ACh vs GABA and histamine A comprehensive analysis of the acute effects of scopolamine (muscarinergic antagonist, 0.6mg s.c.), lorazepam (GABAergic agonist, 2mg), and diphenhydramine (histamine-1 antagonist, 25 and 50mg) was provided by Curran et al (1998). P300 was recorded in both oddball (see Figure 5) and old/new paradigms. The latter allowed for the assessment of memory effects, including the contribution of effects on both encoding and retrieval stages. Rather unexpectedly, drug effects on the retrieval positivity were not analyzed. The memory retention reductions were largest for lorazepam, somewhat smaller for scopolamine, and not significant for diphenhydramine. In both paradigms, the reducing effects of scopolamine on P300 were the largest, those of lorazepam somewhat smaller, and those of diphenhydramine negligible (see Figure 6). On objective and subjective measures of sedation, the effects of scopolamine, lorazepam, and diphenhydramine (50mg) were comparable. This dissociating pattern of effects suggests interesting conclusions. First, sedation was observed equally for muscarinic–cholinergic and histaminergic (H1) antagonism, as well as GABAergic agonism, but the P300 and memory effects dissociated from sedation in that they were hardly affected by H1 antagonism. Second, P300 again turned out to be the measure most sensitive to muscarinic–cholinergic manipulation, whereas memory performance was most sensitive to GABAergic agonism. This suggests that the encoding aspects of memory, as reflected in P300 especially during the oddball, are relatively specifically affected by cholinergic manipulation, whereas GABAergic agonism induces at least additional effects on retrieval. The lack of P300 effects of H1 antagonists are consistent with the lack of effect of tripolidine and terfenadine reported earlier (Swire et al, 1989). The reducing effects of a benzodiazepine are consistent with the reducing effects reported for triazolam (0.125mg; Urata et al, 1996) and for oxazepam (20 and 40mg; Van Leeuwen et al, 1994; Van Leeuwen et al, 1995).

Figure 6.
Figure 6 - Unfortunately we are unable to provide accessible alternative text for this. If you require assistance to access this image, please contact help@nature.com or the author

The difference between post- and pretreatment P300 for placebo (PLAC), diphenhydramine (DPh 25 and 50mg), scopolamine (SP), and lorazepam (LZ). LSD is least significant difference: histograms differing by more than this are significantly different (P<0.05; Curran et al, 1998).

Full figure and legend (38K)Download PowerPoint slide (147 KB)
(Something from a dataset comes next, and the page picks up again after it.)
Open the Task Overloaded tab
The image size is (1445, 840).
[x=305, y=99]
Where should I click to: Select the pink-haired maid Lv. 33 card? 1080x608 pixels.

NE and dopamine Nieuwenhuis et al (2005) reviewed results from both both animal and human studies that convincingly indicate a stimulating contribution of the ascending noradrenergic locus–cereleus system in generating P300. Furthermore, P300 as the prototypical attentional response to relevant or salient stimuli has been found to be deficient in numerous psychopathologies, especially when catecolaminergic deficiencies may play a role. In children with ADHD, P300 is generally smaller, relative to controls, and augmented again by standard dosages of methylphenidate (Jonkman et al, 2000; Klorman, 1991; Seifert et al, 2003). In the Jonkman et al study two levels of task difficulty of the task were presented. ADHD children emitted smaller P300s especially in the harder condition, in which they failed to augment P300 as the controls did. Methylphenidate resulted in larger P300s for both levels of difficulty, but did not specifically enhance the P300 in the hard condition. This was interpreted as ADHD being characterized not by diminished capacity of attention, but by an inability to allocate it when the demands were higher. Methylphenidate only partly remedied this pattern, in that it increased general capacity, but not the response to task-specific demands. In later sections we will encounter more examples of how ERPs reveal specific neurocognitive deficits in ADHD that only partially map on the effects of methylphenidate.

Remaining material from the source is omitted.